Organizational structure determines work functions, control, and power. Companies can structure work activities by department, customer, product, or function. The allocation of activities determines job titles and responsibilities. Authority and responsibility are related to size, with vertical and horizontal dimensions. Tight structures have multiple levels of supervision, while large structures have fewer levels. The degree of control is related to the nature of the position and company culture. Hybrid strategies can be adopted to ensure efficient task performance.
The components of the organizational structure determine the organization of work functions, control and power. Companies may choose to divide jobs by department, customer or customer base, product or function. Some structures allow for higher levels of coordination between separate departments and give more control to lower-level employees. How a company’s hierarchy is formed is one of the most critical parts of the organizational structure.
Organizations can structure work activities according to function. For example, the Vice President of Marketing may preside over some regional sales managers managing several regional sales leaders. In this system, each position that has the primary function of selling the company’s products and services is grouped together. As one of the components of organizational structure, the allocation of activities can determine job titles and responsibilities.

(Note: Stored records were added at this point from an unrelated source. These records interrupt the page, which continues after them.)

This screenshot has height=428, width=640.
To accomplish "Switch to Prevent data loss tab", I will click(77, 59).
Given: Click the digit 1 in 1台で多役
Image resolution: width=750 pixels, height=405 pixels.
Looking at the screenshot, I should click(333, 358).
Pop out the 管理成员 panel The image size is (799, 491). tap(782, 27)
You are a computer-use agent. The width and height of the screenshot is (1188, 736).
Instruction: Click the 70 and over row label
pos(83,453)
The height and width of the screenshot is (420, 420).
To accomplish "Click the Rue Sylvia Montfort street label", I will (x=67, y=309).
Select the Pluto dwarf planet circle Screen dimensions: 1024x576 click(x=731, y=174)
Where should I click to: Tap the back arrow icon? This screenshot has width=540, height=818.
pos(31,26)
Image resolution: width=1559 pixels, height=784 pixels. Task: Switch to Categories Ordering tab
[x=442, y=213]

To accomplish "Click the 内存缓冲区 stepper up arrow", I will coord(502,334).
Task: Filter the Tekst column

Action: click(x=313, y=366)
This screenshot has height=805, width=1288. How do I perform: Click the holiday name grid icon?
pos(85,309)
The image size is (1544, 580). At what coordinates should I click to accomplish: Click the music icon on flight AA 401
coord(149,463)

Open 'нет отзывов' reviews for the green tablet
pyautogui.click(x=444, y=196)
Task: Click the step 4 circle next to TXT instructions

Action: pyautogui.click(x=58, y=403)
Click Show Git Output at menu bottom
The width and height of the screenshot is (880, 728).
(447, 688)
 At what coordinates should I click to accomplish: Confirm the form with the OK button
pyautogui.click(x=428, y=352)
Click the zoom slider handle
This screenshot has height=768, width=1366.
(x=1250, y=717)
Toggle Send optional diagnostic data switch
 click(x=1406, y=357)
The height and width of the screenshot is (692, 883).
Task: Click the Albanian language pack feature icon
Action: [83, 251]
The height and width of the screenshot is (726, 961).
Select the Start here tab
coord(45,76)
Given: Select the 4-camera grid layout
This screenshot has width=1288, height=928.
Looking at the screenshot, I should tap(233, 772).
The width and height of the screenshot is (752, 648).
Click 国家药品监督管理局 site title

Authority and responsibility are related to size, which is another part of the organizational structure. Companies can be organized according to a vertical or horizontal dimension. The vertical dimension refers to whether a company’s job positions and activities are centralized or decentralized, while the horizontal dimension describes whether the company could be considered structurally narrow or broad.
The authority and power of a centralized organization is traditionally concentrated. More decision making falls to positions further up the company’s chain of command. For example, in a centralized sales organization, a regional sales manager may establish policies that district sales managers do not have the authority to change. Decentralized organizations, on the other hand, tend to take on a flatter structure as more decision-making power is given to frontline employees.
Tight organizational structures are often seen in companies that have multiple levels of supervision. These types of companies are considered narrow as a top-line manager, executive, or supervisor typically has only a few subordinates. Conversely, a large structure contains fewer levels of management. A supervisor or manager in these companies may be responsible for several employees.
In addition to which positions are able to exercise control, the components of the organizational structure can determine the degree of control and supervision. Some companies perpetuate the traditional idea that employees must work under strict supervision, while others allow for a more creative and free environment. The degree of control is often directly related to the nature of the position, the culture of the company and how it must deliver its products and services.
Different organization types can be mixed together as components of the organizational structure. Businesses can adopt hybrid strategies to ensure that tasks are performed efficiently. For example, a group or department can be assigned to a certain stage of product development, such as planning. Another department can focus solely on running the provisioning process for all of the company’s products.